The problem: Quote the records below word for word, starting at the line that contains "Load a sample in the Audio Editor" and ending at the line that contains "pos(171,126)", both lines included. Do not include the pictures in your answer.

Data extract:
****
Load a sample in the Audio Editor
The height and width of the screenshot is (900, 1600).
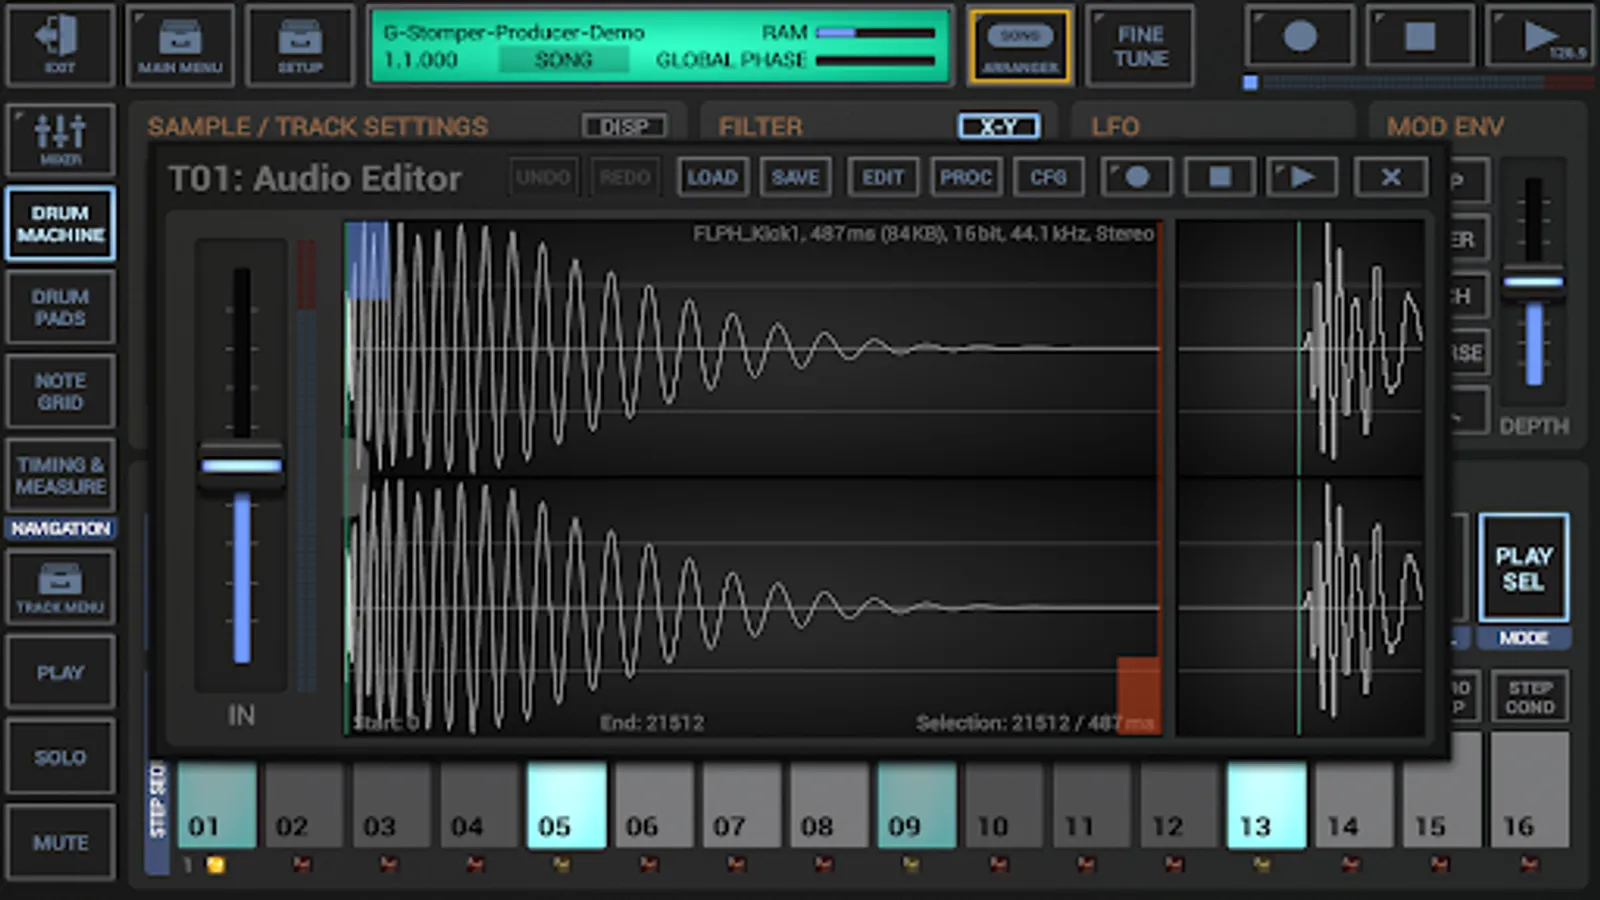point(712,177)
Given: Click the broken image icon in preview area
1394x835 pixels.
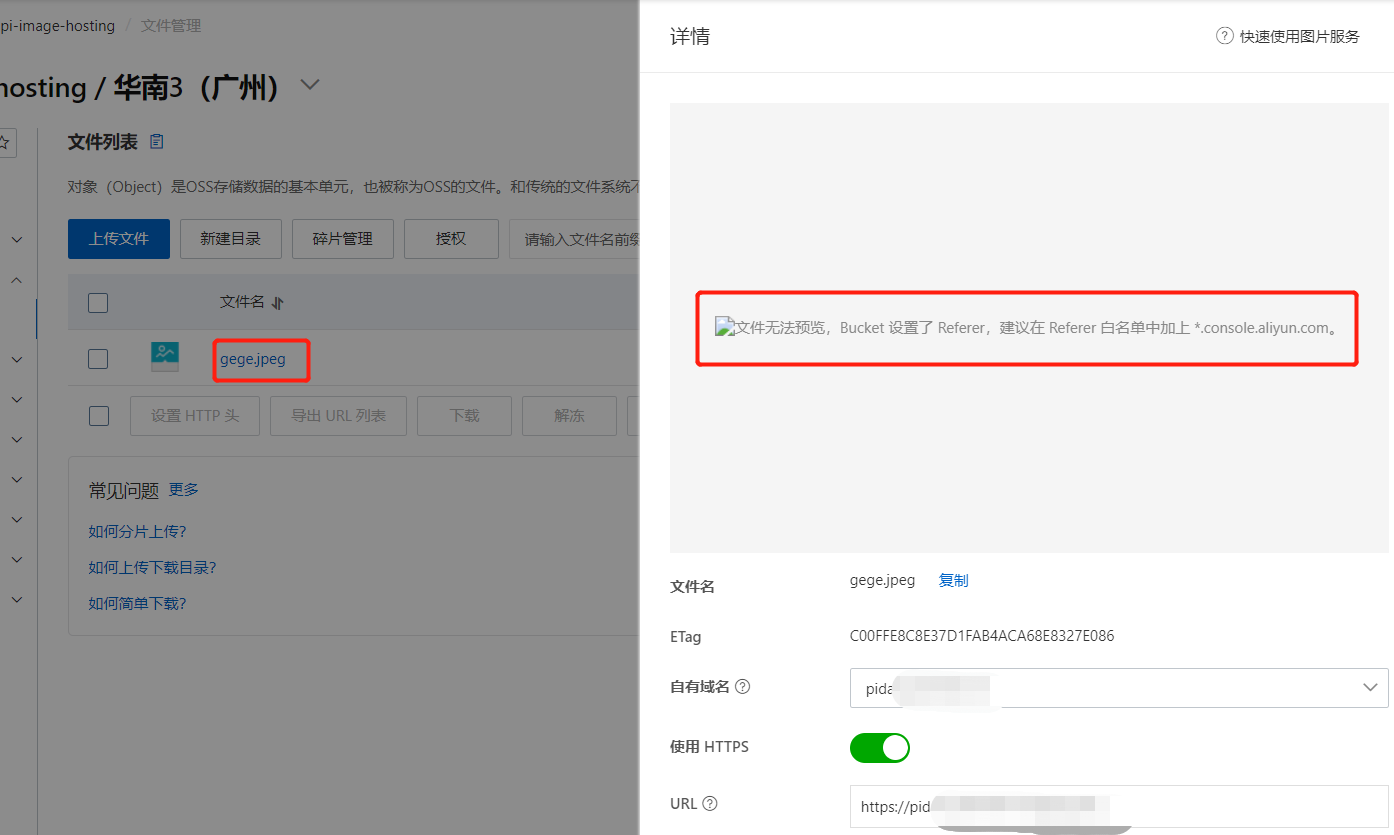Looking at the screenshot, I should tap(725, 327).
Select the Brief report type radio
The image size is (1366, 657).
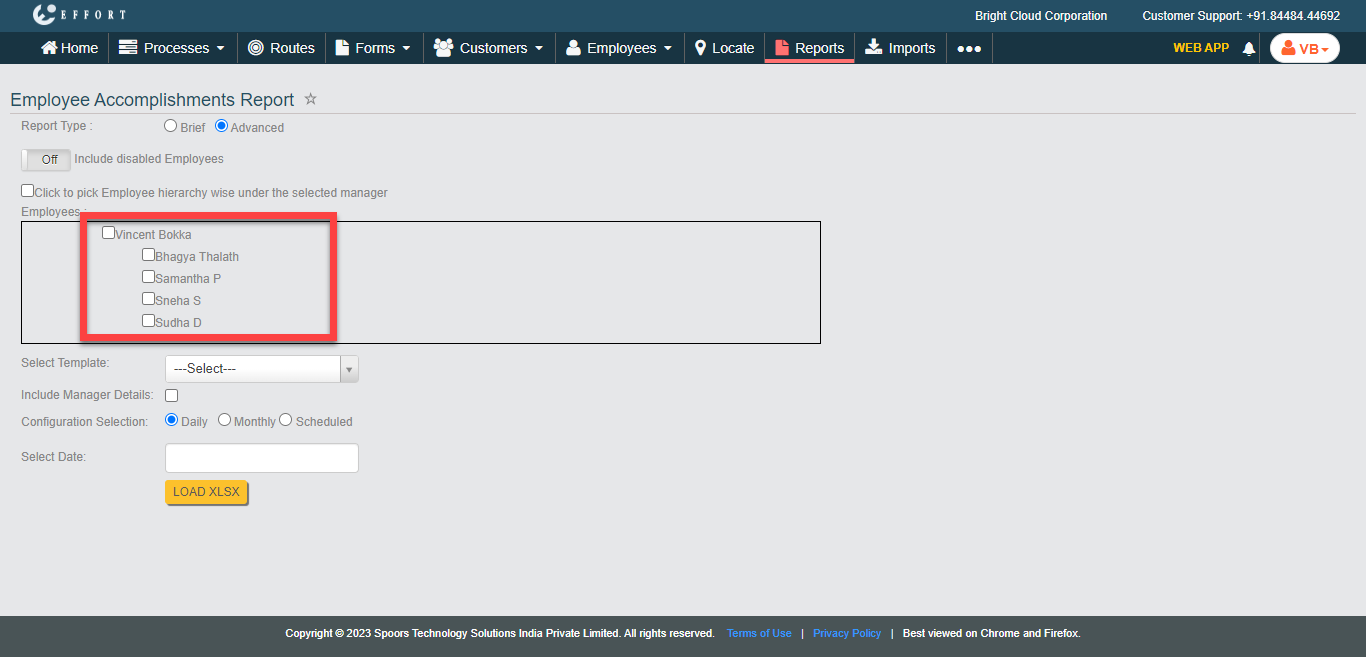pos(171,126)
****
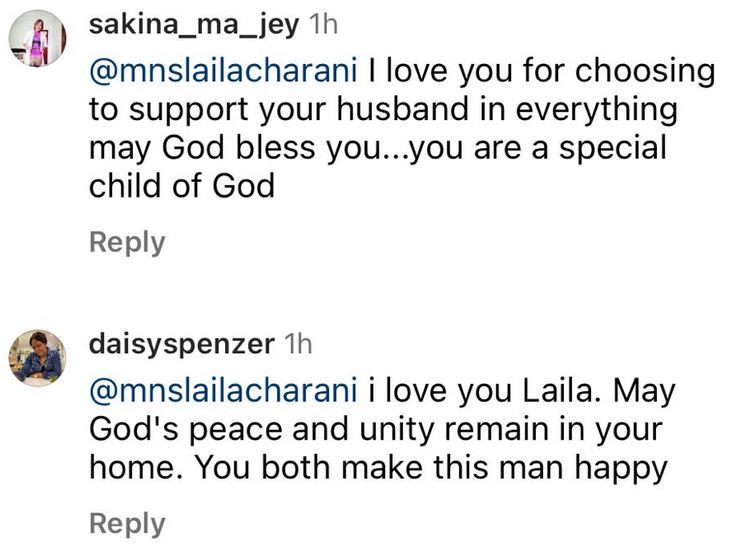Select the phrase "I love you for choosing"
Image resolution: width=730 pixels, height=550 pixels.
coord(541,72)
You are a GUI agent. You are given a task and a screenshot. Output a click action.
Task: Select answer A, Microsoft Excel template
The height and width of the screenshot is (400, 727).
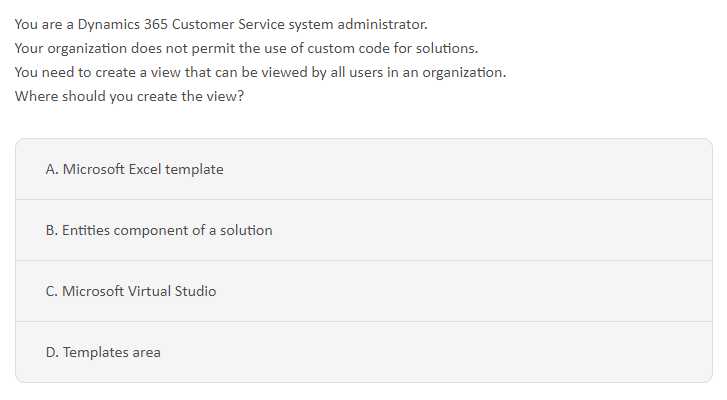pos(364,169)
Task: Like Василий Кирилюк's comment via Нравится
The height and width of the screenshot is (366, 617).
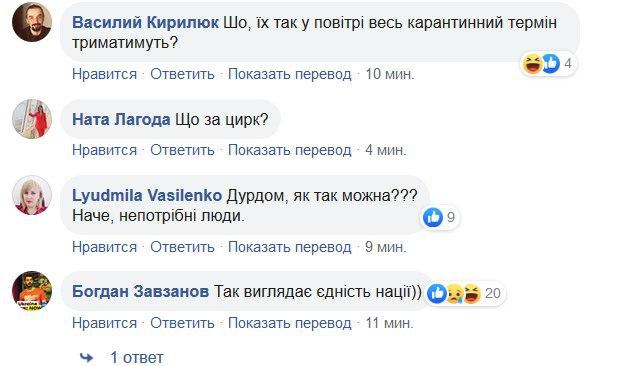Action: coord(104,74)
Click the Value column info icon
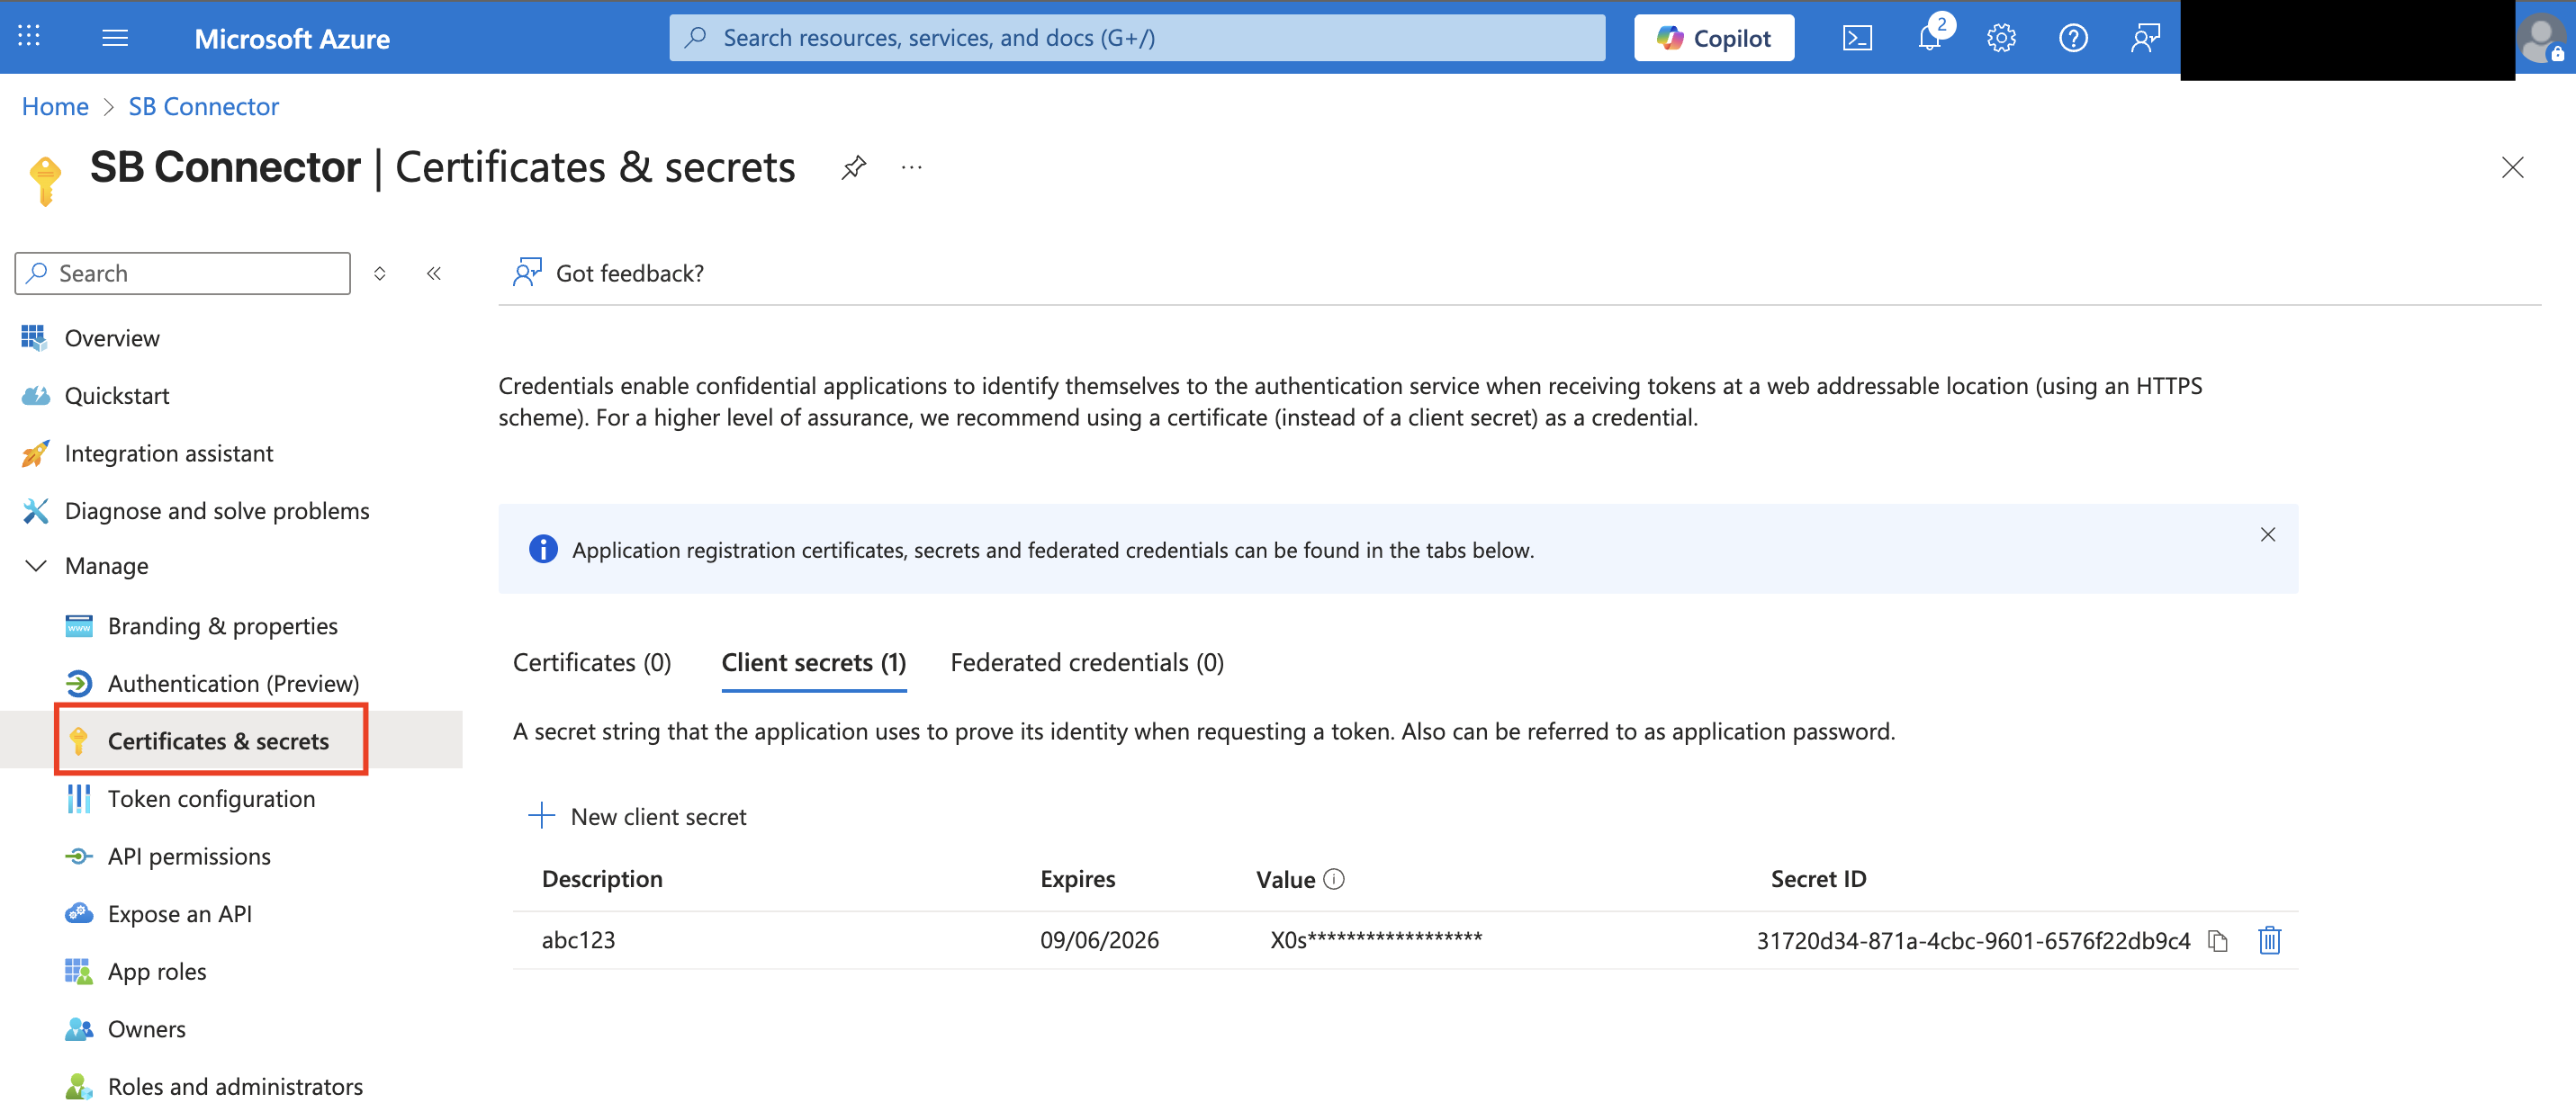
****
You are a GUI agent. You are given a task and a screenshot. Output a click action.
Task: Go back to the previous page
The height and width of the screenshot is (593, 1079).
****
Task solution:
Load a sample in the Audio Editor
The height and width of the screenshot is (900, 1600).
point(712,177)
Given: Click the broken image icon in preview area
1394x835 pixels.
Looking at the screenshot, I should tap(725, 327).
Select the Brief report type radio
The image size is (1366, 657).
pos(171,126)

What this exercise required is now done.